260 atleti, che hanno manifestato contro il regime di Assad, sono stati costretti a lasciare il loro paese. Ma per continuare a rappresentare la bandiera siriana in tutto il mondo durante le manifestazioni sportive, hanno deciso a Doha, in Qatar, di creare un’unione, che li protegga e li supporti. Perchè questi atleti hanno davvero paura…

“Chiunque viva in Siria è obbligato a muoversi secondo la volontà del regime” spiega Abdul Rauf Al Ameer, ex giocatore di pallamano. “Quando partecipo a degli incontri fuori dal mio Paese, tutta la mia famiglia è in pericolo e se provo ad abbandonare, la mia famiglia verrà uccisa”.

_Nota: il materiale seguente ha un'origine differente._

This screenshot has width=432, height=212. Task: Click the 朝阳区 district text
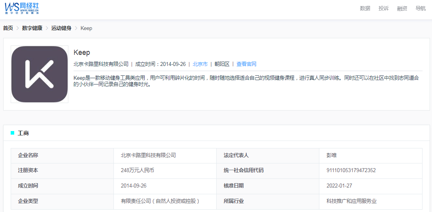(x=222, y=64)
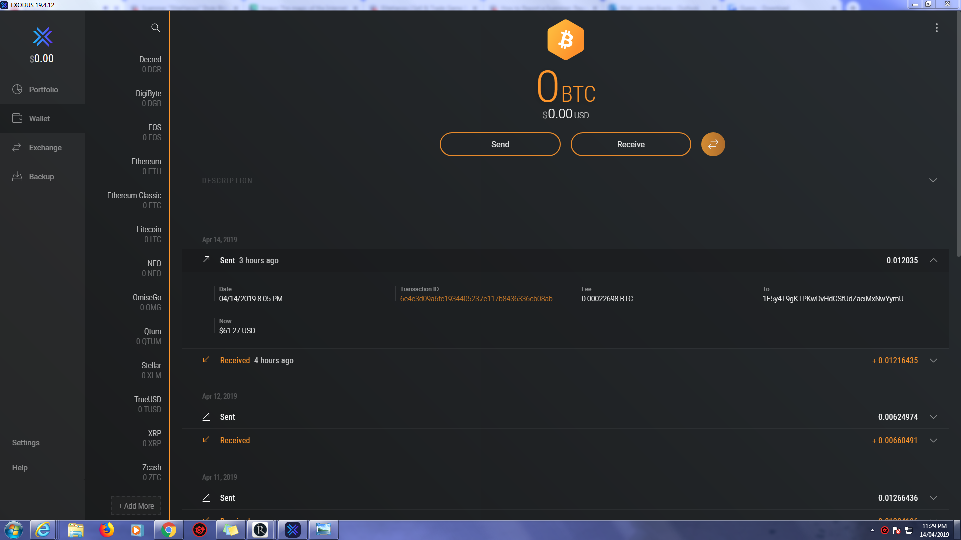961x540 pixels.
Task: Open Firefox from the taskbar
Action: coord(106,530)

Yasser Al Hallak è uno dei coordinatori dell’unione. Anche lui, come tanti altri atleti, è stato arrestato dal regime siriano. La causa? Il suo appoggio alla rivoluzione.

“Ora dobbiamo essere riconosciuti anche dalla Lega Araba. Solleveremo questo problema durante il prossimo incontro dei ministri arabi dello sport”.

La vera domanda ora è se l’Unione Libera degli Atleti Siriani sarà davvero in grado di fare questo enorme passo avanti.